▶ [本文の抜粋]:
**********

ニューズウィーク日本版ウェブ編集部
<事件から26年がたった今も、加害者家族を悩ませるメディアの報道。和歌山で起こったその事件は、冤罪の可能性が指摘されている>
1998年、日本中を騒がせた和歌山カレー事件。
地域の夏祭りで提供されたカレーに毒物が混入しており、67人がヒ素中毒を発症した。小学生を含む4人が死亡。地元の主婦、林眞須美が被疑者として逮捕され、メディアの報道も過熱。2009年に死刑が確定した。
最高裁で判決の確定した事件だ。そのため世間一般の関心は薄れたかもしれないが、実は冤罪の可能性が指摘されている。
そして特筆すべきは、林眞須美死刑囚の長男がメディアで発信をしていること。2019年7月には、『もう逃げない。 ~いままで黙っていた「家族」のこと~』(ビジネス社)という本を「林眞須美死刑囚長男」として出版した。
今年8月3日からは、その長男も登場する、和歌山カレー事件を多角的に検証したドキュメンタリー映画『マミー』(二村真弘監督)が全国で公開される。
書評家の印南敦史氏は、『もう逃げない。』の書評をニューズウィーク日本版で書いたことから縁が生まれ、その長男と交流を始めることになったという(参考:和歌山毒物カレー事件、林眞須美死刑囚の長男が綴る「冤罪」の可能性とその後の人生)。
今年5月に出した新刊『抗う練習』(フォレスト出版)は、自身の半生を綴りながらまとめられたユニークな自己啓発書だが、そこには印南氏と長男(本書では「林くん」と表記)の4時間58分に及ぶロング対談も収録されている。ある意味で「抗う人」の代表格というわけで、印南氏は2回、和歌山まで取材に赴いた。
そのほんの一部だが、ここに抜粋する。
※抜粋記事第2回:「死刑囚だけど、会いたいから行ってるだけ」和歌山カレー事件・長男の本音
◇ ◇ ◇
矢面に立とうと思った理由
挨拶をしたころは降り注いでいた日が少しだけ傾きはじめ、そのころには場の空気がさらに和らいでいきました。そしてそんななか、話題はメディアのあり方へ。
印南 自分に対しての反省点も含め、メディアのあり方については思うところが多いんだけど、「対メディア」という点については、世代の問題もあるよね。20代と50代では、特定のことばについての感じ方も違ってくるわけだし。

**********

指し示す対象のデータ
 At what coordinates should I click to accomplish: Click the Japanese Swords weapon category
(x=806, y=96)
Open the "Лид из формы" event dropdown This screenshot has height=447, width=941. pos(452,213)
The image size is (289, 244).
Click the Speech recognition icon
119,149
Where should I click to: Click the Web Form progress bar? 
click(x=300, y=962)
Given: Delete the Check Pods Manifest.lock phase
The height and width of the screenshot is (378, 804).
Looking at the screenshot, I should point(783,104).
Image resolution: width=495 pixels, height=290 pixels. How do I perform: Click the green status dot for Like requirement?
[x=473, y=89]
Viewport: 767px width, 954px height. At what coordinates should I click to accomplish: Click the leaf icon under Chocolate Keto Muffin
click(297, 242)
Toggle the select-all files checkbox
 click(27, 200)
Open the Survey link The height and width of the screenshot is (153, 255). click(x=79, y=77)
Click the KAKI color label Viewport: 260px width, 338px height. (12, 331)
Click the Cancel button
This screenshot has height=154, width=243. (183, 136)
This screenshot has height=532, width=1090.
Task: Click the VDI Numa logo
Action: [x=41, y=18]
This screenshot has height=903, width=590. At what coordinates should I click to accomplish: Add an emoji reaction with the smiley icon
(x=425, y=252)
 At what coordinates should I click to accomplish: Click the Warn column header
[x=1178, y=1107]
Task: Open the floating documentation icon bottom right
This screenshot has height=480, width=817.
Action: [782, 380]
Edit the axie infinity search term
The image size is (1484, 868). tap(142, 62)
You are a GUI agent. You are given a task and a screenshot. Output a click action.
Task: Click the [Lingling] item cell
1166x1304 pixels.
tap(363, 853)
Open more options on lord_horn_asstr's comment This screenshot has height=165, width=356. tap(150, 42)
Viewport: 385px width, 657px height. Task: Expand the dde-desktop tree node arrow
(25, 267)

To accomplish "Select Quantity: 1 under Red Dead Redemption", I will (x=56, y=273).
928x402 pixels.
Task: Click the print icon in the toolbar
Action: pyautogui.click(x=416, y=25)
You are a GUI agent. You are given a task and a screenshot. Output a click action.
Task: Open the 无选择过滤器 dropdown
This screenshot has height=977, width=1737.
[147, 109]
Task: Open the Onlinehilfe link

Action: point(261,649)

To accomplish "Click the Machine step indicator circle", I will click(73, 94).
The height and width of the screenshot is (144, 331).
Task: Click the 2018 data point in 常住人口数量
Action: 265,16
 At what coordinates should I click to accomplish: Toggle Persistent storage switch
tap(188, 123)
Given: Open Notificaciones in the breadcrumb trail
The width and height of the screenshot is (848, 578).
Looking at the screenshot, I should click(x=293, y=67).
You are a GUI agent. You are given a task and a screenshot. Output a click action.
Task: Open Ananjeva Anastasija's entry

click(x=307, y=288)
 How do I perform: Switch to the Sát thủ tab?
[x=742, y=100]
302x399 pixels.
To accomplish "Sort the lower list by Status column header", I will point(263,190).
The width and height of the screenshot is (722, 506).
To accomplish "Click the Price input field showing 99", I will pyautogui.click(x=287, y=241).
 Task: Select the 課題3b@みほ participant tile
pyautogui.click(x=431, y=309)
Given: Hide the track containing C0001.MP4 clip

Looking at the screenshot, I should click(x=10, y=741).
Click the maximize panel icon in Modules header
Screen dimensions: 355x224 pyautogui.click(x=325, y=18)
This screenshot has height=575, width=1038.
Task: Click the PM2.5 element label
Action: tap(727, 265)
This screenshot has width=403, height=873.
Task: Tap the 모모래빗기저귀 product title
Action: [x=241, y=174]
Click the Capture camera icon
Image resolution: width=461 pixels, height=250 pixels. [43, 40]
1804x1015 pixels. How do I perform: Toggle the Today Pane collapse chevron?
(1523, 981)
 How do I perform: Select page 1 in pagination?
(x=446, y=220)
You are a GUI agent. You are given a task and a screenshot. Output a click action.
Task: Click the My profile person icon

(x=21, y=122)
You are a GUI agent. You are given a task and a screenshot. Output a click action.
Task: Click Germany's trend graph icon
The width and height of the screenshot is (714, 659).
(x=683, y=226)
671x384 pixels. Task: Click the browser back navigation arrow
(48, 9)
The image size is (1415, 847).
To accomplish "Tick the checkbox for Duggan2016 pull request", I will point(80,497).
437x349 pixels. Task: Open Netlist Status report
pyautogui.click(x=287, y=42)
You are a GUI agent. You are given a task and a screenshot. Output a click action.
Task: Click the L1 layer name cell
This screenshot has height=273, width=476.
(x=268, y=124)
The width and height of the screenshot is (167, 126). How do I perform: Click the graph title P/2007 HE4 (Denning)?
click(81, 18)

**********

▶ [練習問題]:
#1 和歌山カレー事件の記事を読んで、次の問いに答えてください。
(a) 事件が起きたのは何年ですか。
(b) 長男の本が出版されたのは何年何月ですか。
(c) 印南氏と長男の対談は、どれくらいの時間に及びましたか。
#2 和歌山カレー事件の記事のうち、「今年5月に出した新刊『抗う練」で始まり「そのほんの一部だが、ここに抜粋する。」で終わるところまでを、一字も変えずに書き写してください。

▶ [問題の答え]:
#1
(a) 1998年
(b) 2019年7月
(c) 4時間58分

#2
今年5月に出した新刊『抗う練習』(フォレスト出版)は、自身の半生を綴りながらまとめられたユニークな自己啓発書だが、そこには印南氏と長男(本書では「林くん」と表記)の4時間58分に及ぶロング対談も収録されている。ある意味で「抗う人」の代表格というわけで、印南氏は2回、和歌山まで取材に赴いた。
そのほんの一部だが、ここに抜粋する。